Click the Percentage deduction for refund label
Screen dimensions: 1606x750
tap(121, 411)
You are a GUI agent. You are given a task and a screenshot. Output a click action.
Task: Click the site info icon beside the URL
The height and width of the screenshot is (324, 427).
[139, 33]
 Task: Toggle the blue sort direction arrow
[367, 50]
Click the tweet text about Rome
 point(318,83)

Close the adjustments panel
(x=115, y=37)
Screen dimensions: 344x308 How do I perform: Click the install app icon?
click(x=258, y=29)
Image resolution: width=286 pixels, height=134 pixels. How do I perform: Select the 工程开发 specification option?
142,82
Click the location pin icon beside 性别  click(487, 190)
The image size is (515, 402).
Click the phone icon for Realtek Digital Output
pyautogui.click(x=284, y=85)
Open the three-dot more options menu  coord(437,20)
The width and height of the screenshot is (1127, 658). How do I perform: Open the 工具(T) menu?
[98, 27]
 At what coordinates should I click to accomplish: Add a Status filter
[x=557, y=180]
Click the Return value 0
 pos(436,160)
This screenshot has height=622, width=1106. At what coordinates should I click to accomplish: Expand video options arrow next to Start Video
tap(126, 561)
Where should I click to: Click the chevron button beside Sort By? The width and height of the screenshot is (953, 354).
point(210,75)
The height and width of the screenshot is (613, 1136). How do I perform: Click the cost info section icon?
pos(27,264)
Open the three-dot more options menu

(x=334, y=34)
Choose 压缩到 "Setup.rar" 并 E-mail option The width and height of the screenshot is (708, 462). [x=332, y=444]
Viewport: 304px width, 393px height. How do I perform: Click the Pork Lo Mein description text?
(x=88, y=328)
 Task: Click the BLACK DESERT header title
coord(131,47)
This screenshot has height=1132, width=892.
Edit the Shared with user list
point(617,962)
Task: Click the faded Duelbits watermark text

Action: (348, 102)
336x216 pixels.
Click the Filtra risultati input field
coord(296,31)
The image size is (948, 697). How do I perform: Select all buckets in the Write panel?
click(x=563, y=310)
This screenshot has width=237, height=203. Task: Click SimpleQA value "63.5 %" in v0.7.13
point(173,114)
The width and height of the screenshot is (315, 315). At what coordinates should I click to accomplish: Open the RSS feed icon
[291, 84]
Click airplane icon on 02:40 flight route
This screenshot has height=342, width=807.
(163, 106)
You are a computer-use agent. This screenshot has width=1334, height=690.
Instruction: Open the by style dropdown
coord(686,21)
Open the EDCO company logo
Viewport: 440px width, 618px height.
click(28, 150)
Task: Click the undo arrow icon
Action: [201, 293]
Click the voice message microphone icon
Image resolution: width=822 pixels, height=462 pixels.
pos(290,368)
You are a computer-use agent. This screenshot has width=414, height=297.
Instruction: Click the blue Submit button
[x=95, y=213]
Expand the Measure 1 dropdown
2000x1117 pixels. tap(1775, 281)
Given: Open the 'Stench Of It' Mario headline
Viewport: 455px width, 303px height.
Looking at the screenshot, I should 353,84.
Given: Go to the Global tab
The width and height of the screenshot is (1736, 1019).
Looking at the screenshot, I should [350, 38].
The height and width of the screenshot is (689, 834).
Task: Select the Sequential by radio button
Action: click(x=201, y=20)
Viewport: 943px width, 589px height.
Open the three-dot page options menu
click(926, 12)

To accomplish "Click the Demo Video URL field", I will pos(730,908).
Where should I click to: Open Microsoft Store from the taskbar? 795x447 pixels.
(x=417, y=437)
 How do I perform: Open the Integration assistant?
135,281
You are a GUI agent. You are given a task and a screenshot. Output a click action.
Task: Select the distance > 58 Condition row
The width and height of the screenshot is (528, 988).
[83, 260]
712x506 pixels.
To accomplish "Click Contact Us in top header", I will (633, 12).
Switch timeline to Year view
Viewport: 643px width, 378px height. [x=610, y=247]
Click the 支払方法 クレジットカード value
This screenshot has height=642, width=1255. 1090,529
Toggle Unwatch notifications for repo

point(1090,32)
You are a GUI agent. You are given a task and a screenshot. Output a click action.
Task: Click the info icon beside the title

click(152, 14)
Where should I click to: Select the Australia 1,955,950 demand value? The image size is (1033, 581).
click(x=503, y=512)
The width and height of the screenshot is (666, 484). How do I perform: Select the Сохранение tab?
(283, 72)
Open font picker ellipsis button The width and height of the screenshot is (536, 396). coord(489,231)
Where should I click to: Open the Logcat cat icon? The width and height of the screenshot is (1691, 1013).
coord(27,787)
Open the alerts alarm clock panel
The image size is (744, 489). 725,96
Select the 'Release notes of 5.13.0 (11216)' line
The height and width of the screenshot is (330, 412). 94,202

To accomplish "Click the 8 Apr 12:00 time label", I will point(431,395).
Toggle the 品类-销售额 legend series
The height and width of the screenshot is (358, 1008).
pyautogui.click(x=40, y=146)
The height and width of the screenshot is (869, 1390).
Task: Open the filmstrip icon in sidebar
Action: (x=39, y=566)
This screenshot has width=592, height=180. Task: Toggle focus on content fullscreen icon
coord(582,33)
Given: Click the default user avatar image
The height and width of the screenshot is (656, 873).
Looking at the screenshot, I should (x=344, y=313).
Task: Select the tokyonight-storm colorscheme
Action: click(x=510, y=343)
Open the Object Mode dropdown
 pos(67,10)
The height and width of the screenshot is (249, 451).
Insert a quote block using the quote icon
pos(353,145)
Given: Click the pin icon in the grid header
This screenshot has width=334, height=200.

### Your task:
Revise all of the entries above so that each "Screen dimensions:" becomes "Display size:", with every other character left as it is.

### Task result:
Click the Percentage deduction for refund label
Display size: 1606x750
tap(121, 411)
You are a GUI agent. You are given a task and a screenshot. Output a click action.
Task: Click the site info icon beside the URL
The height and width of the screenshot is (324, 427).
[139, 33]
 Task: Toggle the blue sort direction arrow
[367, 50]
Click the tweet text about Rome
 point(318,83)

Close the adjustments panel
(x=115, y=37)
Display size: 344x308 How do I perform: Click the install app icon?
click(x=258, y=29)
Image resolution: width=286 pixels, height=134 pixels. How do I perform: Select the 工程开发 specification option?
142,82
Click the location pin icon beside 性别  click(487, 190)
The image size is (515, 402).
Click the phone icon for Realtek Digital Output
pyautogui.click(x=284, y=85)
Open the three-dot more options menu  coord(437,20)
The width and height of the screenshot is (1127, 658). How do I perform: Open the 工具(T) menu?
[98, 27]
 At what coordinates should I click to accomplish: Add a Status filter
[x=557, y=180]
Click the Return value 0
 pos(436,160)
This screenshot has height=622, width=1106. At what coordinates should I click to accomplish: Expand video options arrow next to Start Video
tap(126, 561)
Where should I click to: Click the chevron button beside Sort By? The width and height of the screenshot is (953, 354).
point(210,75)
The height and width of the screenshot is (613, 1136). How do I perform: Click the cost info section icon?
pos(27,264)
Open the three-dot more options menu

(x=334, y=34)
Choose 压缩到 "Setup.rar" 并 E-mail option The width and height of the screenshot is (708, 462). [x=332, y=444]
Viewport: 304px width, 393px height. How do I perform: Click the Pork Lo Mein description text?
(x=88, y=328)
 Task: Click the BLACK DESERT header title
coord(131,47)
This screenshot has height=1132, width=892.
Edit the Shared with user list
point(617,962)
Task: Click the faded Duelbits watermark text

Action: (348, 102)
336x216 pixels.
Click the Filtra risultati input field
coord(296,31)
The image size is (948, 697). How do I perform: Select all buckets in the Write panel?
click(x=563, y=310)
This screenshot has width=237, height=203. Task: Click SimpleQA value "63.5 %" in v0.7.13
point(173,114)
The width and height of the screenshot is (315, 315). At what coordinates should I click to accomplish: Open the RSS feed icon
[291, 84]
Click airplane icon on 02:40 flight route
This screenshot has height=342, width=807.
(163, 106)
You are a computer-use agent. This screenshot has width=1334, height=690.
Instruction: Open the by style dropdown
coord(686,21)
Open the EDCO company logo
Viewport: 440px width, 618px height.
click(28, 150)
Task: Click the undo arrow icon
Action: [201, 293]
Click the voice message microphone icon
Image resolution: width=822 pixels, height=462 pixels.
pos(290,368)
You are a computer-use agent. This screenshot has width=414, height=297.
Instruction: Click the blue Submit button
[x=95, y=213]
Expand the Measure 1 dropdown
2000x1117 pixels. tap(1775, 281)
Given: Open the 'Stench Of It' Mario headline
Viewport: 455px width, 303px height.
Looking at the screenshot, I should 353,84.
Given: Go to the Global tab
The width and height of the screenshot is (1736, 1019).
Looking at the screenshot, I should [350, 38].
The height and width of the screenshot is (689, 834).
Task: Select the Sequential by radio button
Action: click(x=201, y=20)
Viewport: 943px width, 589px height.
Open the three-dot page options menu
click(926, 12)

To accomplish "Click the Demo Video URL field", I will pos(730,908).
Where should I click to: Open Microsoft Store from the taskbar? 795x447 pixels.
(x=417, y=437)
 How do I perform: Open the Integration assistant?
135,281
You are a GUI agent. You are given a task and a screenshot. Output a click action.
Task: Select the distance > 58 Condition row
The width and height of the screenshot is (528, 988).
[83, 260]
712x506 pixels.
To accomplish "Click Contact Us in top header", I will (633, 12).
Switch timeline to Year view
Viewport: 643px width, 378px height. [x=610, y=247]
Click the 支払方法 クレジットカード value
This screenshot has height=642, width=1255. 1090,529
Toggle Unwatch notifications for repo

point(1090,32)
You are a GUI agent. You are given a task and a screenshot. Output a click action.
Task: Click the info icon beside the title

click(152, 14)
Where should I click to: Select the Australia 1,955,950 demand value? The image size is (1033, 581).
click(x=503, y=512)
The width and height of the screenshot is (666, 484). How do I perform: Select the Сохранение tab?
(283, 72)
Open font picker ellipsis button The width and height of the screenshot is (536, 396). coord(489,231)
Where should I click to: Open the Logcat cat icon? The width and height of the screenshot is (1691, 1013).
coord(27,787)
Open the alerts alarm clock panel
The image size is (744, 489). 725,96
Select the 'Release notes of 5.13.0 (11216)' line
The height and width of the screenshot is (330, 412). 94,202

To accomplish "Click the 8 Apr 12:00 time label", I will point(431,395).
Toggle the 品类-销售额 legend series
The height and width of the screenshot is (358, 1008).
pyautogui.click(x=40, y=146)
The height and width of the screenshot is (869, 1390).
Task: Open the filmstrip icon in sidebar
Action: (x=39, y=566)
This screenshot has width=592, height=180. Task: Toggle focus on content fullscreen icon
coord(582,33)
Given: Click the default user avatar image
The height and width of the screenshot is (656, 873).
Looking at the screenshot, I should (x=344, y=313).
Task: Select the tokyonight-storm colorscheme
Action: click(x=510, y=343)
Open the Object Mode dropdown
 pos(67,10)
The height and width of the screenshot is (249, 451).
Insert a quote block using the quote icon
pos(353,145)
Given: Click the pin icon in the grid header
This screenshot has width=334, height=200.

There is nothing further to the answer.